I can run circles around everyone in my kitchen. These days that means, in my mind, I have mentally lapped everyone in the kitchen, multiple times during dinner service. Well, why wouldn’t I? I’ve been grinding in that kitchen for eight years straight and in as hands-on a capacity as one can imagine for a professional cook. And then I aged another year. I seem more irritable in the kitchen now, although employees from years past may disagree. I think my mind is sharper than it used to be largely because it is more efficient.  Experiences, anticipation, consolidation of tasks, a keen sense of time, and general paranoia are all contributing factors.

Out of habit and compulsion, I find it difficult to permit moments of nothingness. Consequently, I am perpetually filled with thoughts of next steps. This isn’t multi-tasking as defined by physically doing more than one distinct thing at time. I cannot really do that. Sure, I’ve seen segments of Stupid Human Tricks  where someone is twirling a basketball and eating ice-cream at the same time, but I’m not sure how many folks can physically multi-task. Instead, I am alluding to the state of doing one thing, physically, but faced with a seemingly ever-growing laundry list of tasks, small and big.

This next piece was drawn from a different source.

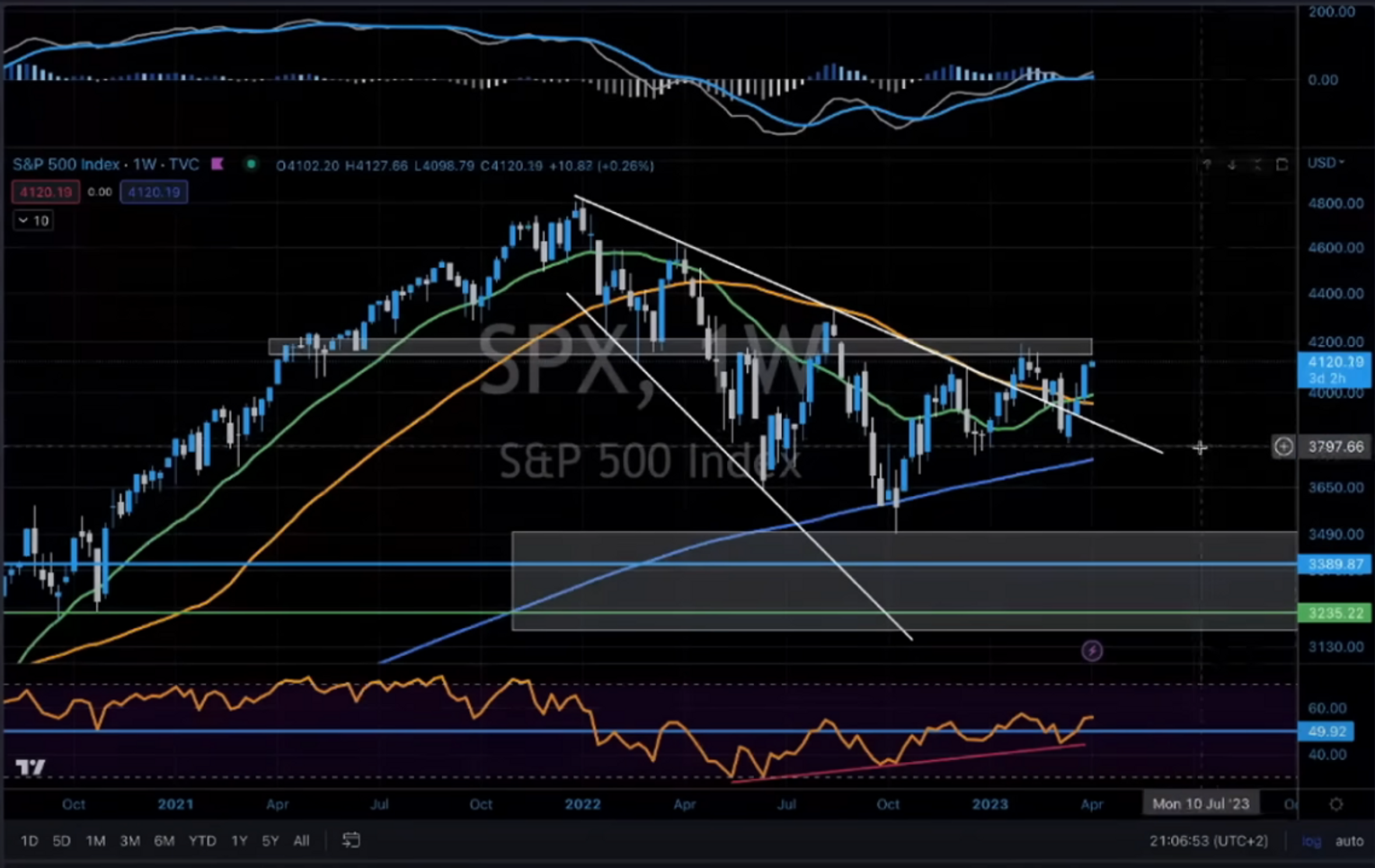Screen dimensions: 1375x868
Task: Click the red 4120.19 sell price button
Action: click(x=46, y=192)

This brings me to the point of this piece. My body, which ultimately has to execute the tasks conceived in my mind, has joined the rebel forces. Don’t get me wrong. I’m still getting the shit done, as many chefs do. But, physical recovery times are longer. Irritability caused by perceived distractions which allow my mind to race ahead of my body, seems more frequent. I think I’m performing at a high-level by some standards, but naturally, never high enough by my own. Growing up, I was the lazy one. I was the day-dreamer. So, what happened? I blame (and thank) restaurant life. I get why the burn-out rate is so high. I get why the substance abuse rate is higher than normal. Of course, I could have backed-off a few years ago, engaging in a more managerial style of execution. I’m not sure if that, in and of itself, would have alleviated matters. If anything, I think my self-imposed need to have my hands literally and figuratively in most matters I’m involved in, would have caused more anxiety than good. My mind is always ahead of my body. Maybe that was always the case, but that state didn’t cause the stress I feel now.

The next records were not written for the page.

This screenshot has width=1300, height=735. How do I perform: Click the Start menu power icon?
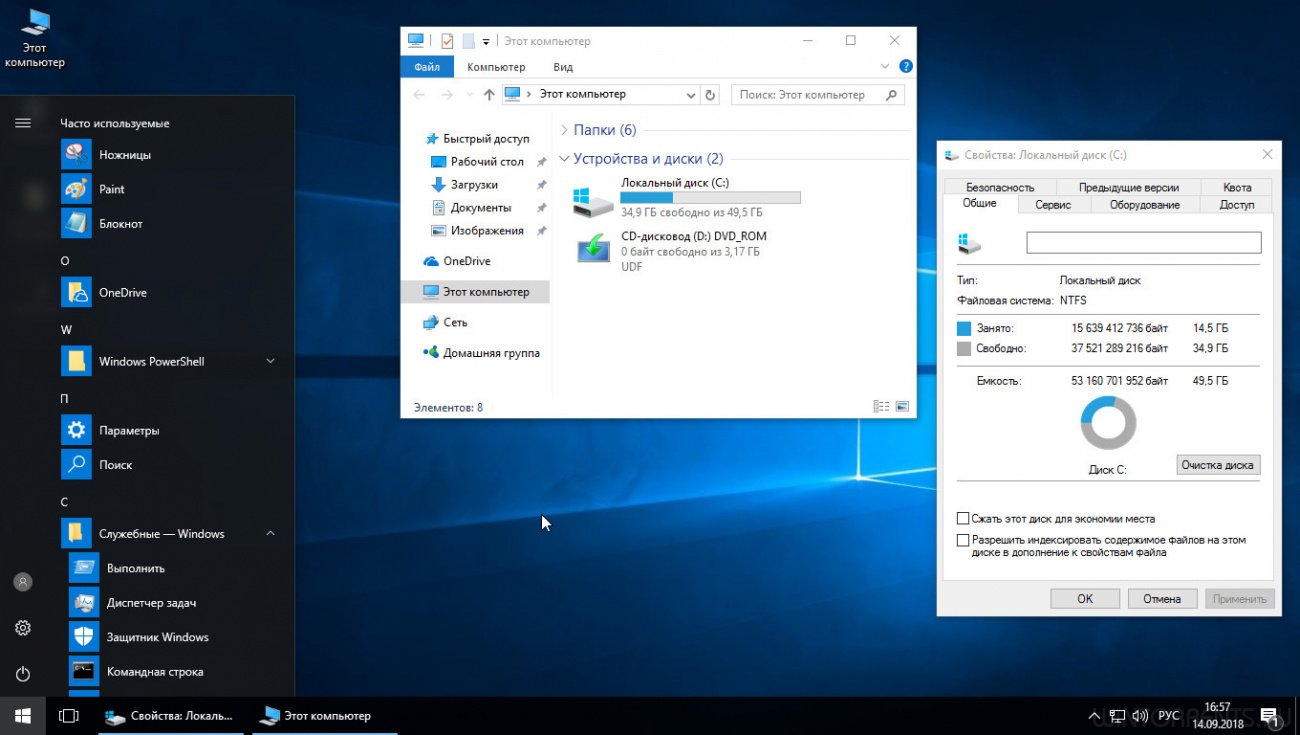23,674
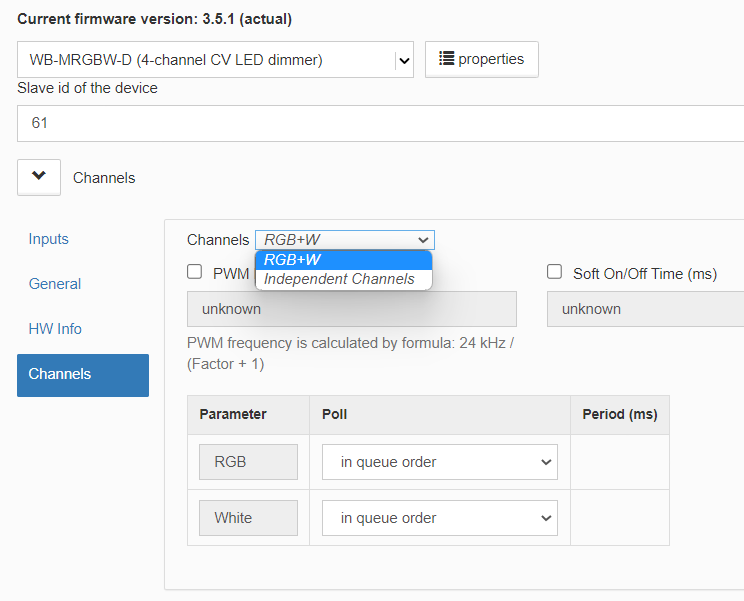Open the device model dropdown arrow
Viewport: 744px width, 601px height.
coord(404,60)
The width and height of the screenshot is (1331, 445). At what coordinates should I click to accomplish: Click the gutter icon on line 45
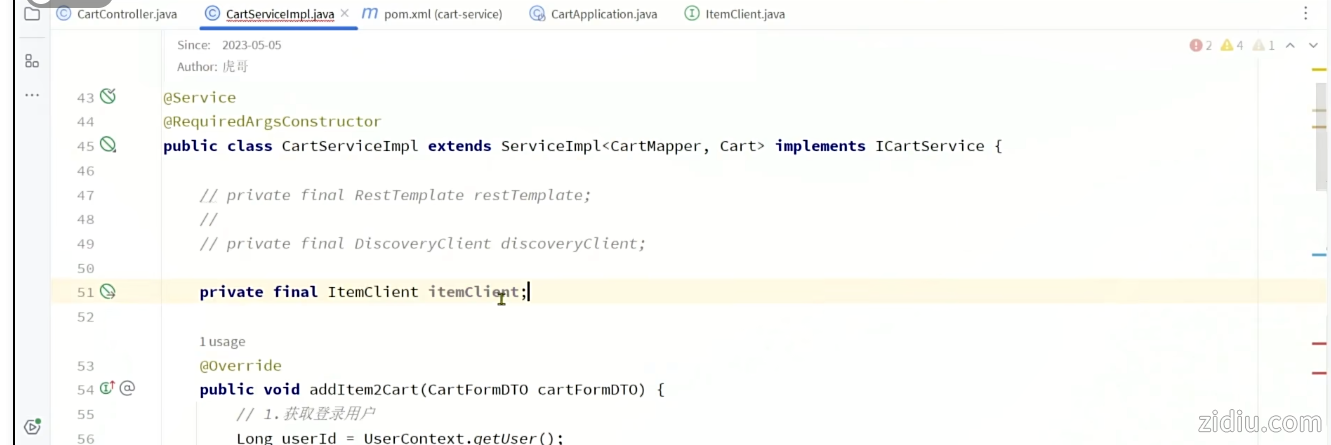[x=108, y=146]
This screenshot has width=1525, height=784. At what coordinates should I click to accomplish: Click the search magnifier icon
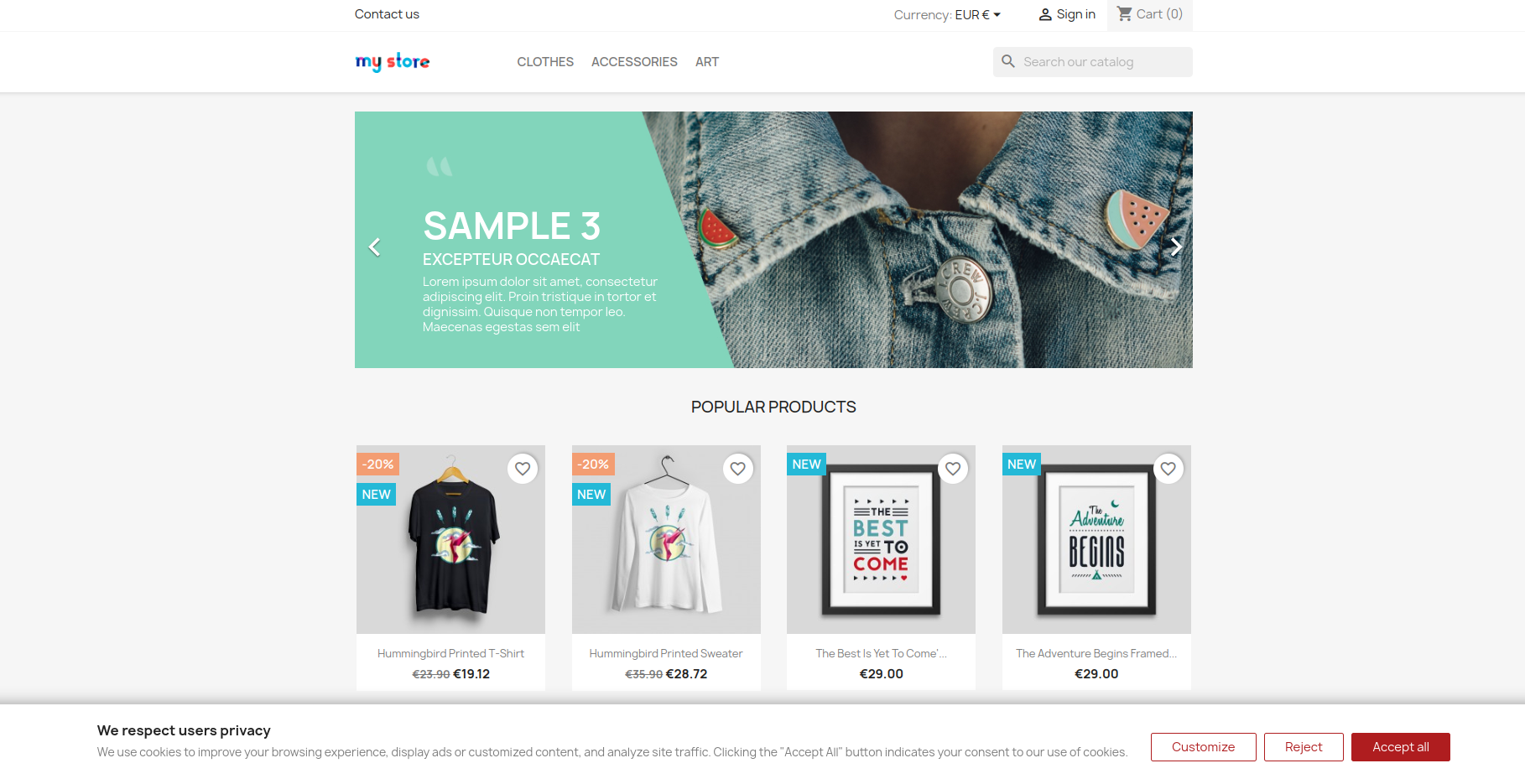coord(1008,61)

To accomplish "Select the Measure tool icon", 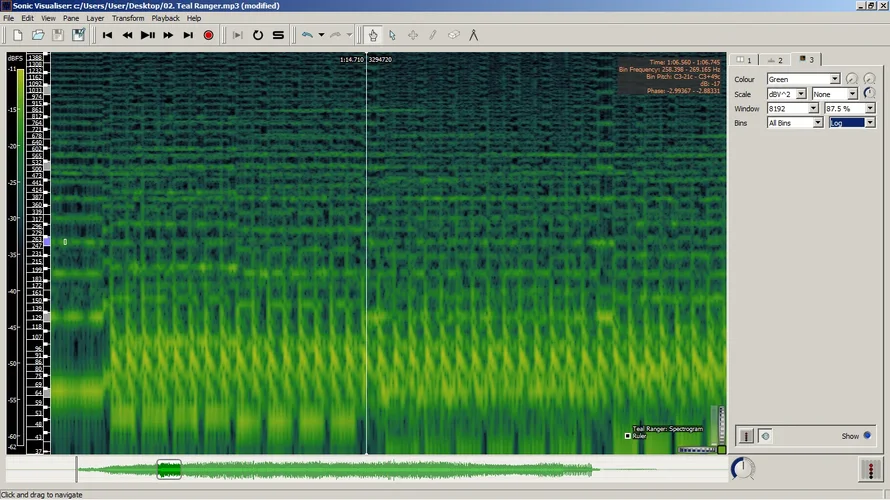I will (x=473, y=35).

As we grow older, there is so much more we want to do or at least think about. I am at the age now where often, I am easily the oldest in a room, and even though I supposedly don’t look my age, my body shoots me the proverbial finger, periodically, often. Barring my friend Geoff Byrnes who helped me open Cress, kitchen-wise, I’ve been the oldest person in the restaurant since Day 1. But I’ve never given that much thought. Of course, I’ve made light of individuals more than half my age struggling to keep up. Now, I have a young man who is a third of my age and I feel guilty for asking him to do a bit more physically after service, than I do. But I shouldn’t. A healthy wage aside, I seem to forget that at his age, I thought I was immortal. I still think I’m immortal, but not because of my body. My mind, which laps my body multiple times a day, is functioning as efficiently and speedily, as I can recall (memory, now that’s another issue, altogether). Part of it could be a sense of self-imposed urgency to bring meaning to a life I could have never planned. More importantly, wasting the opportunities I’ve been presented to live a meaningful life would be a gross insult to my family and my definition of a human existence.

So, I’ll count the laps, while remembering to breathe along the way. Maybe that’s another application of my alternate training as a Mathematician.